Not all tenants under a commercial tenancy agreement have the right to a lease renewal when the tenancy expires. In those cases an earlier start to rent negotiations by the tenant is vital, to allow for the terms of the new tenancy agreement to be agreed before the lease expiry date. If the decision is made to vacate then negotiating terms on new premises and, where appropriate dilapidations, will need to be completed.
Tenants of commercial premises who want to dispose of their premises will have to obtain their landlords’ consent if they want to transfer or ‘assign’ the lease to someone else. This also applies to under-letting or sub-letting.
Some leases contain an absolute bar on assignment, underletting or sub-letting. In this case, the property owner may still be prepared to give consent but is entitled to refuse it.
Obtaining landlord’s consent may seem a simple matter but it can never be regarded as a mere formality. Failing to obtain the property owner’s consent when it is required can lead to severe financial penalties. Consent should always be formally documented to avoid arguments.

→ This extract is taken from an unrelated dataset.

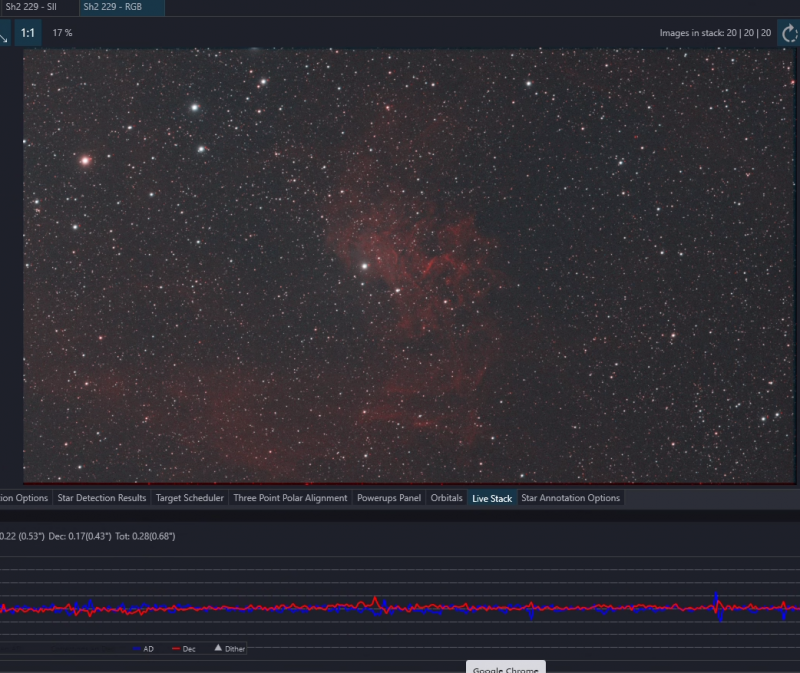
Task: Click the Dither triangle legend icon
Action: click(x=218, y=648)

Occupiers will seek to surrender their lease or leases when they no longer have a need for their premises; such as a need to lessen liabilities or to consolidate a number of premises.
In an unstable or weak market, with high vacancy rates, Landlords will be averse to accepting a lease surrender unless a substantial premium is offered. To be able to negotiate with the Landlord, the tenant will need to know what the property market is like for their type of property (i.e. demand, vacancy rates). we will provide detailed advice in this respect, together with calculating the liabilities of your lease so an informed decision can be made.
From a Landlord’s perspective being confronted with a tenant seeking to surrender a lease will be concerning. However, it may also be an excellent opportunity to improve and add value to an asset. We can provide guidance on the possible opportunities available to you.
The Schedule of Condition is prepared prior to completion of your business lease. It is prepared, almost exclusively for the benefit of tenants, but can also be prepared for landlords.
It is factual record of the property at the beginning of the tenancy. The purpose of the Schedule of condition is to prevent tenants being made responsible for repairs to elements of the property in poor repair at the start of the lease.
This often-overlooked document can potentially save tenants tens, if not hundreds of thousand pounds in repair costs alone and help to mitigate areas of inevitable dispute at the end of the lease. In most cases, if there is no Schedule of Condition then the tenant will be exposed to unnecessary costs for defects existing at the start of the lease.
If you are thinking about taking a lease of commercial property, then speak to us about obtaining a Schedule of Condition before you sign your lease.
A Schedule of Dilapidations can be prepared during, towards the end and after the lease has ended. The purpose of the Schedule of Dilapidations is identify tenant breaches of covenant, usually items of disrepair, decoration, reinstatement and statutory compliance. Failure to deal with dilapidations claims properly can potentially cost landlords or tenants tens, if not hundreds of thousand pounds.
Schedules of Dilapidations are usually prepared by the Landlord’s Surveyor and are intended to represent the landlord’s opinion of tenant works, which are required to put the property into the condition required by the lease.
If prepared in time, the Schedule of Dilapidations can be served on the tenant so that they can complete the works before vacating. If prepared after the lease has ended, the Schedule of Dilapidation will form the basis of the landlords claim for compensation.
We can prepare Schedules of Dilapidations for landlords or defend Schedules of Condition for tenants.